Your task is to gather the lines below that hold the string "sidebar".
** Opening DATA TO USE block **
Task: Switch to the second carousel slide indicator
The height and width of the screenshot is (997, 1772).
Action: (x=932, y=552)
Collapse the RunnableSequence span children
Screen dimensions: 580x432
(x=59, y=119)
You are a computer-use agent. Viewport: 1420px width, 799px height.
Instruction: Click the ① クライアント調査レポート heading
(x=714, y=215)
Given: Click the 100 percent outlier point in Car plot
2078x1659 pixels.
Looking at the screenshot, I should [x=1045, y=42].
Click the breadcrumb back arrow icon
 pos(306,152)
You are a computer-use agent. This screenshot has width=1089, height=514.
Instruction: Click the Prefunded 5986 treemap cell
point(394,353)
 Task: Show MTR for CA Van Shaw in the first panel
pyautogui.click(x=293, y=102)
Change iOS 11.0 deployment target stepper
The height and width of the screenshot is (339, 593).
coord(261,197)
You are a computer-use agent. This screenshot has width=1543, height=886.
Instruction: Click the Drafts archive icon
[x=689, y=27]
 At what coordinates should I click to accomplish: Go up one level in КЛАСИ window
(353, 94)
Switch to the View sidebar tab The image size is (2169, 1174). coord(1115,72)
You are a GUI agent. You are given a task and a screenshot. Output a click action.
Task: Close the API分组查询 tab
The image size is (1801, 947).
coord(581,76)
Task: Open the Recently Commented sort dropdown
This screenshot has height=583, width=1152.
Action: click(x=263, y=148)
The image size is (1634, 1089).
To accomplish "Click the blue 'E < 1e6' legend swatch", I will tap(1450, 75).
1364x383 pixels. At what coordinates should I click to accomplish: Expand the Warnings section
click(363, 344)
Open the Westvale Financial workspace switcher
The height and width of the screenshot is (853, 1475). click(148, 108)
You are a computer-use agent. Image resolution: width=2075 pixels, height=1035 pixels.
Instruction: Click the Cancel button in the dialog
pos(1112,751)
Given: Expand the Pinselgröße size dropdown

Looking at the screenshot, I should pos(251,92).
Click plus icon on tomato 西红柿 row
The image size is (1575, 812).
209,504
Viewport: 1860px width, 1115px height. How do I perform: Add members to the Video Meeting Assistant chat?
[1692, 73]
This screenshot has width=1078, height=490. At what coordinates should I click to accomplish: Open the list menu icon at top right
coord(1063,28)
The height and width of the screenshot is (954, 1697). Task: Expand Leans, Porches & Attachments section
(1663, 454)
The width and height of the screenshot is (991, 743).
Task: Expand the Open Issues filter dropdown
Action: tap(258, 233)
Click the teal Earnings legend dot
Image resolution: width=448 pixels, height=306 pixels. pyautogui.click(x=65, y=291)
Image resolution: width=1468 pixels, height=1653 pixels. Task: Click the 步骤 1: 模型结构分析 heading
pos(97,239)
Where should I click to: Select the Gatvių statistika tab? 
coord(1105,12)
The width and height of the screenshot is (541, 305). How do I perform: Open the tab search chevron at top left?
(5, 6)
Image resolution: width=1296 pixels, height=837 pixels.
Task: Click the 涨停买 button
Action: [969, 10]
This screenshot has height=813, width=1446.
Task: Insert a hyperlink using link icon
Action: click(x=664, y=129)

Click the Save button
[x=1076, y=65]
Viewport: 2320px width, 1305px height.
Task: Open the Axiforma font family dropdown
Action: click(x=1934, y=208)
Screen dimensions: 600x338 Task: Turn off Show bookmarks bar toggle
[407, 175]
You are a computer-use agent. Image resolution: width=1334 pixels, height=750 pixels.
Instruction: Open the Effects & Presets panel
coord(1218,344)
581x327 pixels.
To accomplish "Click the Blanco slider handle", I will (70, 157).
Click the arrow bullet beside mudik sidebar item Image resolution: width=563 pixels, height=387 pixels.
** Closing DATA TO USE block **
__SOLUTION BELOW__
Switch to the View sidebar tab The image size is (2169, 1174). coord(1115,72)
Click the arrow bullet beside mudik sidebar item Image resolution: width=563 pixels, height=387 pixels.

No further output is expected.